- Nationality: British
- Area: Writer
- Notable works: Action Man Mr. T

= Chris Bunting =

British comic book writer

Chris Bunting is a British comic book writer.

==Biography==

Bunting's first professional comic book work was printed in Antarctic Press's Shoujo #4 in 2005. After that he released the book How to Break into Comics, also published by Antarctic Press.

Bunting then went on to spearhead the Mr. T comic series, based on the character of that name in the A-Team television series, which was published by AP Comics, a UK small press publisher. He was instrumental in securing the license and wrote and edited the series. Only two issues were released before the publisher closed, however, resulting in Bunting and the comic transferring to another publisher, who printed the final issue in the comic series.

From 2005-2006, Bunting scripted the Action Man comic for Panini Comics UK based on the iconic action figure. Along with the current cast of characters, Bunting also brought back long forgotten characters like villain Anti Freeze, and even showed Action Man’s base for the first time, complete with accessories, weapons and other long forgotten character, Raid.

Bunting has also scripted many other comics, including a story that appeared in the small press section of Judge Dredd Megazine.

Bunting has also done regular feature writing for the likes of Toxic magazine and Comics International.

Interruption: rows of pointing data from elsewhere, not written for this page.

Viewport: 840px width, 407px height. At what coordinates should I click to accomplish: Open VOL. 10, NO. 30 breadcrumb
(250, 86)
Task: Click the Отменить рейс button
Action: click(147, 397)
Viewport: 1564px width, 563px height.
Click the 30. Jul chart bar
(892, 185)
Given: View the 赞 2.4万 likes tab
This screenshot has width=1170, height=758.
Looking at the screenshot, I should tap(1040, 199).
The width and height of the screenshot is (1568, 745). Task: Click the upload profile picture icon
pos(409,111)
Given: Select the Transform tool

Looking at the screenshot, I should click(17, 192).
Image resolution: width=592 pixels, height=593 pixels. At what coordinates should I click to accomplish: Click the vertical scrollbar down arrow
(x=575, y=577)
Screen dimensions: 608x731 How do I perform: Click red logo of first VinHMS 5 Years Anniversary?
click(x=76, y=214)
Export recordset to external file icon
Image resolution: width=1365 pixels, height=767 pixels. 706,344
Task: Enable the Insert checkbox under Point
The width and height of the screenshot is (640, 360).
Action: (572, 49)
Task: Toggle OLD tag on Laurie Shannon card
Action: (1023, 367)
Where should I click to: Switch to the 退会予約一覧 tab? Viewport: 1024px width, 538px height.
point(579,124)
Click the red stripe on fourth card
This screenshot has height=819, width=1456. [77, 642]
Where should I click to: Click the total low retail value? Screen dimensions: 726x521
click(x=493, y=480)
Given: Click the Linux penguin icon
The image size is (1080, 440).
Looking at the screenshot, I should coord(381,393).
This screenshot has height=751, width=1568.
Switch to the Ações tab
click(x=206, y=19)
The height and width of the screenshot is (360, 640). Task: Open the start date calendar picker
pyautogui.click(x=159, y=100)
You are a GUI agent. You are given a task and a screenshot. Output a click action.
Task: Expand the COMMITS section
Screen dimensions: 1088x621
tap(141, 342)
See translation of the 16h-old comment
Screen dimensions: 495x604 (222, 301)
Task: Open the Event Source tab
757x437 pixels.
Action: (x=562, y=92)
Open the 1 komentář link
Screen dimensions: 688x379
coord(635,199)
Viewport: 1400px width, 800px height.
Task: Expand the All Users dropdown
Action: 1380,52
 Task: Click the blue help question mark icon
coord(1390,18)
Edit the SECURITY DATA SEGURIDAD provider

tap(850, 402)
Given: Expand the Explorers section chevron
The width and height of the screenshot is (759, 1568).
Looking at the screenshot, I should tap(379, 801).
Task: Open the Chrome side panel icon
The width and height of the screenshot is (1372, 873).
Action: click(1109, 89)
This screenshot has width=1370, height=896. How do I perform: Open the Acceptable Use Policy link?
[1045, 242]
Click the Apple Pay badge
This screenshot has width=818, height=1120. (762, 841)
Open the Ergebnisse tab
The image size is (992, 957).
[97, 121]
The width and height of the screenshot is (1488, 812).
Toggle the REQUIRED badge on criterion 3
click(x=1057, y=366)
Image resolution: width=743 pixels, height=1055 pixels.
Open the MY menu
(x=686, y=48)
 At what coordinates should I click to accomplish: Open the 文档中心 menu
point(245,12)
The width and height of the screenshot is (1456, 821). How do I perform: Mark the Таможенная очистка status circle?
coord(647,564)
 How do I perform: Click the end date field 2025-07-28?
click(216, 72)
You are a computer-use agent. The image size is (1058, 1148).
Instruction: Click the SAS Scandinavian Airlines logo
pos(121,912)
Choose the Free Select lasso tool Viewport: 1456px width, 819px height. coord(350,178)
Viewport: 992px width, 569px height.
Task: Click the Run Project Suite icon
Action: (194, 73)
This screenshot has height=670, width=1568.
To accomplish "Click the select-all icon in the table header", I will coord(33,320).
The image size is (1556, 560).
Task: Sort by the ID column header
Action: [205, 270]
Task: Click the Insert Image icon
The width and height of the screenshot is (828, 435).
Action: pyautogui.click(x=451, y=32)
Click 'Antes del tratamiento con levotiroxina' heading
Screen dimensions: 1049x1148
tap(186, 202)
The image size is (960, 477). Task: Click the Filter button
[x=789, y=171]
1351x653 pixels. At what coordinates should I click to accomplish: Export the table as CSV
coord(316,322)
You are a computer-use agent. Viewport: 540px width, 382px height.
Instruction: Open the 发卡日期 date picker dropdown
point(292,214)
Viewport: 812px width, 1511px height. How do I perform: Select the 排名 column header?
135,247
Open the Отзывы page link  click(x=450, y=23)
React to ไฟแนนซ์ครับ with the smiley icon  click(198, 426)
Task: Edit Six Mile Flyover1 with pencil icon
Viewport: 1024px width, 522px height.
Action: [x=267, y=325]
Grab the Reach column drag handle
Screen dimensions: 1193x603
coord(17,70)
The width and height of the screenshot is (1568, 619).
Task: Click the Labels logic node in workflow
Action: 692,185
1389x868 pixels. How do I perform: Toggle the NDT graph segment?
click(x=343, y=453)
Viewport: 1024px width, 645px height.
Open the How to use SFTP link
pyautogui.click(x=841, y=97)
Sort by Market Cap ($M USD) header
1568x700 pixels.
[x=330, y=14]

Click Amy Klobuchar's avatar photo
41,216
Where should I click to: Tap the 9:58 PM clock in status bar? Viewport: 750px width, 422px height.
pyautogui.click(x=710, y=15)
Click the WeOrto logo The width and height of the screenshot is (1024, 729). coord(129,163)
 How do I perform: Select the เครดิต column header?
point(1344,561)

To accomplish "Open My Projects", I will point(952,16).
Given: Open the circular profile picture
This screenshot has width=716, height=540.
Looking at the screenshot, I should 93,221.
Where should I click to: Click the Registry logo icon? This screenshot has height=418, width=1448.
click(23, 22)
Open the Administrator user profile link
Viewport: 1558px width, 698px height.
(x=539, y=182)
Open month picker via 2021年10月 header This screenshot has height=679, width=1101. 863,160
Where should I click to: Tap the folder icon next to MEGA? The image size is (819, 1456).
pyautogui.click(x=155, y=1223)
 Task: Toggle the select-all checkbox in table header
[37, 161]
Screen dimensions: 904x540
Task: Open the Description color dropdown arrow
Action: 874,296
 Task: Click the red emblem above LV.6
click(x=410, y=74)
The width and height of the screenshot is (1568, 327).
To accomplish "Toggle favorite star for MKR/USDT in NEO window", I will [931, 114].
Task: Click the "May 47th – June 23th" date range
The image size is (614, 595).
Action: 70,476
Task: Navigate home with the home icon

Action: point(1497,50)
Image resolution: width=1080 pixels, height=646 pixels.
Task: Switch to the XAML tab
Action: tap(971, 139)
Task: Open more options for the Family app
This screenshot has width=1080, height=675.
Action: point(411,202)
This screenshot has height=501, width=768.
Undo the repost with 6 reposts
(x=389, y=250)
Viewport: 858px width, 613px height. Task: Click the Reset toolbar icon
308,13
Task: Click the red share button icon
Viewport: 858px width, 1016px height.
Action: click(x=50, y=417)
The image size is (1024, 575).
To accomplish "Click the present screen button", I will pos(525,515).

In February 2008 publisher Mohawk Media released an all-new Mr. T graphic novel. Entitled Mr. T: Limited Advance Edition Graphic Novel it was limited to 4,000 copies. The regular worldwide edition of the Mr. T graphic novel was released in December 2008. Bunting authored both editions. Later that same month, Mohawk Media announced a range of merchandising based on the Mr. T graphic novel. Bunting also acted as Design and Creative Director for both the products and graphic novels.